Where are the orders?
Highway construction this year is even slower than 2020 – the first year of the pandemic that brought life to a grinding halt all over the world.
Data from the Ministry of Road Transport & Highways (MoRTH) showed that only 4,766 km of the targeted 12,000 km of highways for FY23 had been built from April to November, indicating a decline of nearly 7 per cent from 5,118 km in the same period last year. NHAI awarded 5,382 km of highways from April till November, a decline of 4 per cent against over 5,600 km of roads awarded a year earlier.
The Government constructed 10,237 km of highways in the pre-pandemic period of FY20 at 28.04 km per day. This increased in the first year of the pandemic when the country saw lockdowns, which indirectly helped accelerate construction. In FY 21, a record 13,327 km of highways were built at 36.51 km per day. However, last year in FY22 the pace has slackened to 10,457 km at 28.64 km per day.
The Ministry of Statistics & Programme Implementation (MoSPI), which measures project delays, reported that the number of projects showing cost overruns as on December 1, 2022, was 22 per cent, higher than 13 per cent in March 2018 with a cost escalation of Rs 4.5 trillion, which is 22 per cent more than the original project cost, or roughly Rs 1 trillion a year of escalation!
As I have been tracking this regularly, it now seems a foregone conclusion that the roads target of 12,000 km will not be achieved. Even though the numbers during the April-November period are not too different from those of the previous year, the tardiness despite absence of any obstacles this year is worrisome and does not infuse confidence that this is achievable in the next four months.

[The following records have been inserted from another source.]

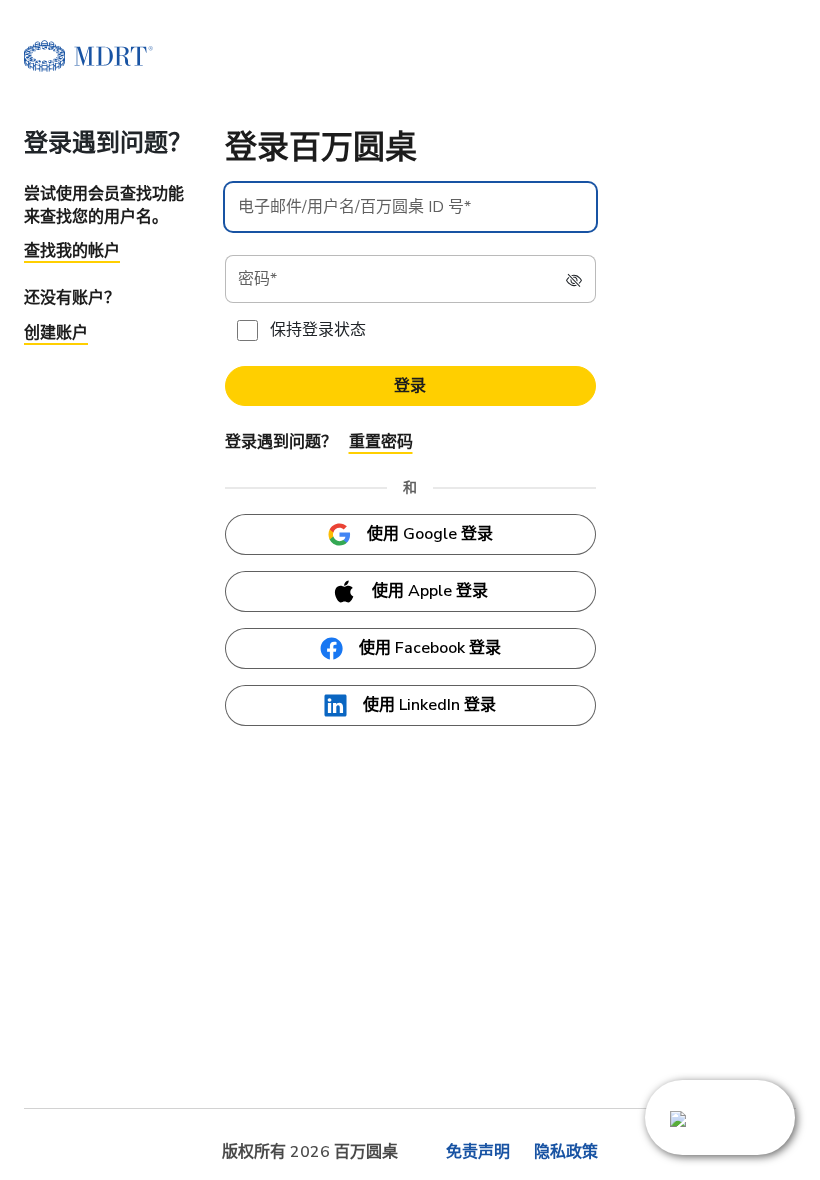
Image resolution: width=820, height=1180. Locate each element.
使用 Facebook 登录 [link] (430, 648)
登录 (410, 386)
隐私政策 (566, 1152)
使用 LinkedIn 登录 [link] (429, 705)
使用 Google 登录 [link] (430, 534)
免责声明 (478, 1152)
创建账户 (56, 333)
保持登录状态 (318, 330)
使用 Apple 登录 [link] (430, 591)
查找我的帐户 (72, 251)
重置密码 (381, 442)
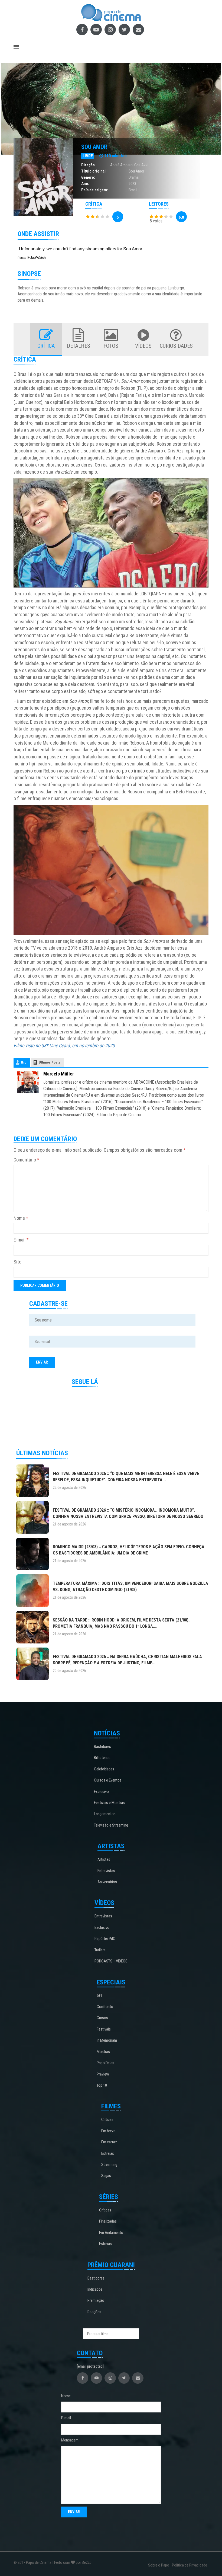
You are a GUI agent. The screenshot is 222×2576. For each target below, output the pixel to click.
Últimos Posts (49, 1062)
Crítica (46, 346)
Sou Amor (94, 146)
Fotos (110, 346)
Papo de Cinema (38, 2562)
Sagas (106, 2175)
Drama (134, 177)
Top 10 (102, 2085)
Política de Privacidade (189, 2565)
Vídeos (143, 346)
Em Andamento (111, 2232)
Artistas (103, 1859)
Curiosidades (176, 346)
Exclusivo (101, 1791)
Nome (21, 1218)
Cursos (102, 2017)
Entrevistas (106, 1870)
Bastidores (102, 1746)
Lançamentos (105, 1813)
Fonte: (22, 257)
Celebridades (104, 1769)
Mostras (103, 2051)
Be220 (87, 2562)
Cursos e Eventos (108, 1780)
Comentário (26, 1160)
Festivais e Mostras (109, 1802)
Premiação (95, 2300)
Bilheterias (102, 1757)
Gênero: (88, 177)
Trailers (100, 1950)
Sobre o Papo (158, 2565)
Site (17, 1262)
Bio (23, 1062)
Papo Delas (105, 2062)
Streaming (109, 2164)
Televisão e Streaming (111, 1825)
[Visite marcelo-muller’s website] (28, 1081)
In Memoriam (107, 2040)
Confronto (105, 2006)
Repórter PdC (104, 1938)
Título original (93, 171)
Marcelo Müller (58, 1074)
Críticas (107, 2119)
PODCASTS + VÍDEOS (111, 1961)
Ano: (85, 183)
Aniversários (107, 1881)
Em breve (108, 2130)
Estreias (107, 2153)
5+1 (99, 1995)
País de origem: (94, 189)
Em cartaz (109, 2142)
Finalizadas (108, 2221)
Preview (103, 2074)
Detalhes (78, 346)
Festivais (104, 2029)
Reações (94, 2311)
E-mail (21, 1240)
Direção (88, 164)
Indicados (95, 2289)
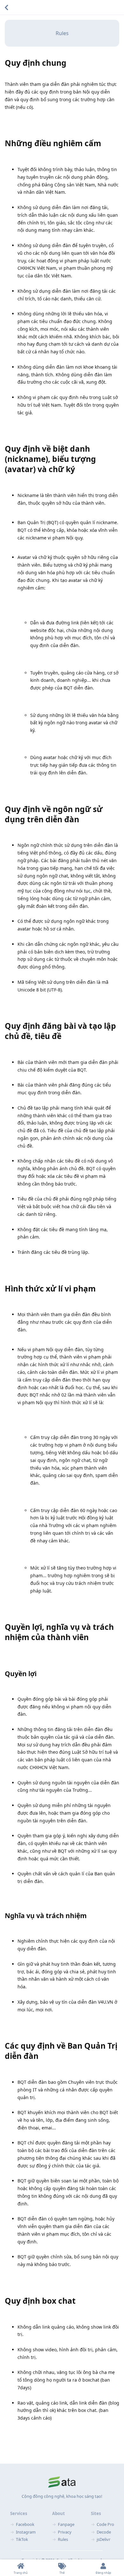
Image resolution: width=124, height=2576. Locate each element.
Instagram (26, 2532)
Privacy (65, 2532)
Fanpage (66, 2524)
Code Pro (105, 2524)
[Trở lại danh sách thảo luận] (6, 7)
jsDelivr (103, 2539)
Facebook (25, 2524)
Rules (62, 33)
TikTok (22, 2539)
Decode (104, 2532)
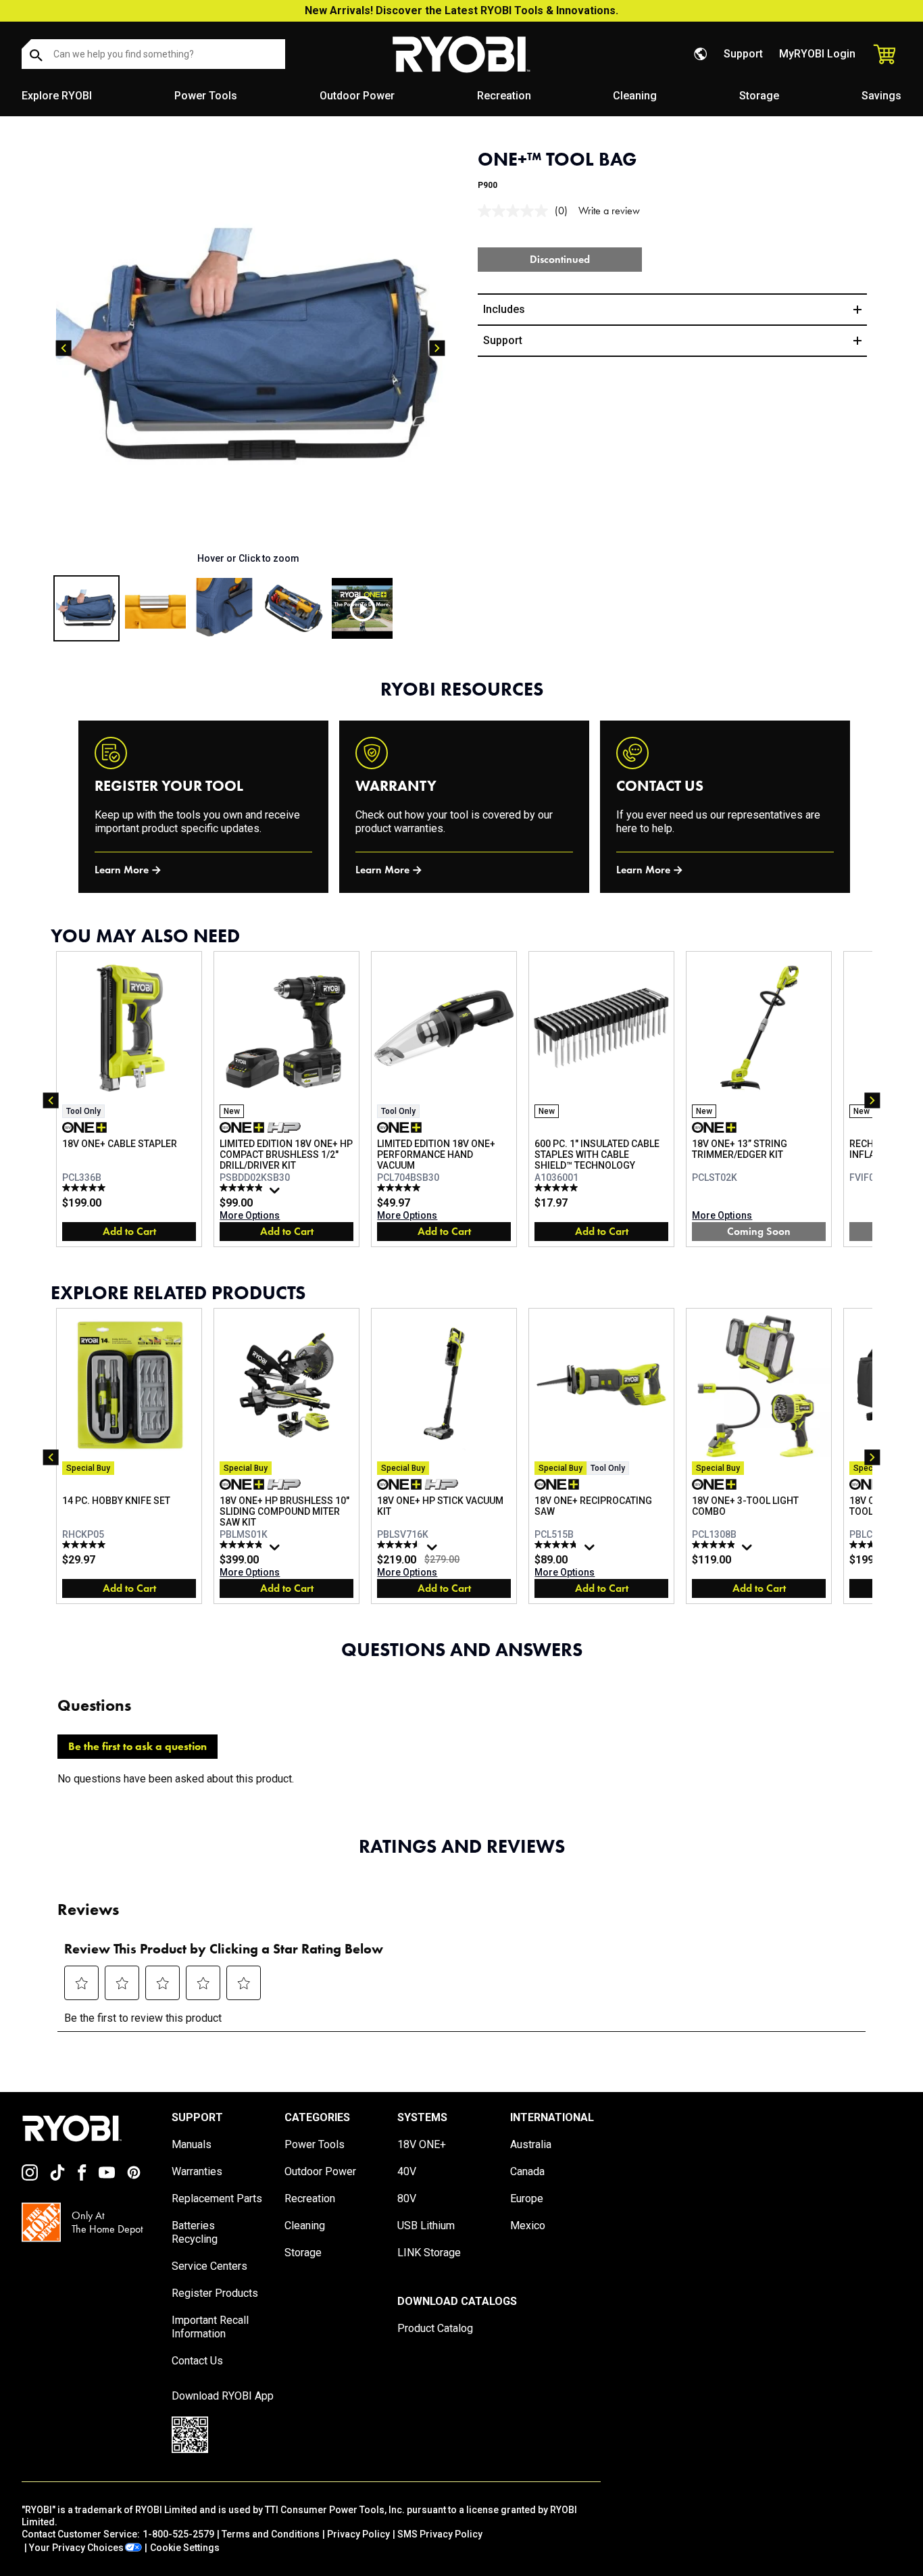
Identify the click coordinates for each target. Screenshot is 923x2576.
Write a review (609, 210)
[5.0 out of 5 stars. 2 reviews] (85, 1544)
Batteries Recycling (195, 2232)
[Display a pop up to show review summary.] (276, 1194)
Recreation (504, 95)
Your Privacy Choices (76, 2547)
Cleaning (635, 95)
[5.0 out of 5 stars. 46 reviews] (715, 1544)
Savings (881, 95)
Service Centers (209, 2266)
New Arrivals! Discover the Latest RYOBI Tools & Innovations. (461, 10)
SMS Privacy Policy (439, 2534)
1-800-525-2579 (178, 2534)
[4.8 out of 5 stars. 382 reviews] (243, 1544)
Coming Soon (759, 1231)
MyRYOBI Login (817, 53)
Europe (526, 2198)
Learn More (122, 869)
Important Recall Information (210, 2327)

The year 2022 has been a mixed bag. While COVID fears receded and order books began humming, the infrastructure story did not accelerate after hitting a normal pace. Inflation hurt margins. Building material prices, particularly steel, took off vertically. Questions about the Government’s ability to spend money in infrastructure seemed validated with the tardiness in contracts awarded. Yet again, the Government diverted its core focus to elections. Exports are shaky with Europe in economic doldrums. China has just about abandoned its COVID policy of extreme caution but has been hit with a pandemic wave. Inflation is currently being battled with monetary tightening, causing interest rates to be increased, which has begun to hurt demand. Cement is facing a demand slump and the rural areas, too, have hit a pause button. However, the outcome of the rabi crop is likely to set it back on ‘play’ positively. The last quarter of this fiscal is not likely to warm the industry’s pockets even though costs have begun to rationalise. Credit disbursal is the lone bright star that continued to rise through the year.
According to CMIE, while Central Government capex spending is up, state government capex spending, which is of comparable magnitude, is sluggish. Also, new orders received by capital goods and construction companies dropped in July 2022 and have remained low since then. The average monthly orders between July and October 2022 were to the tune of Rs 142 billion, which is the lowest in many years.
We have a challenging last quarter to deal with. However, if India continues its reform programme and the ruling party does not get too involved in assembly elections, we stand a chance to attract over $ 100 billion of FDI and our PLI schemes can begin to add value to the economy.
Author: Pratap Padode is the Editor-in-Chief of Construction World and President of FIRST Construction Council.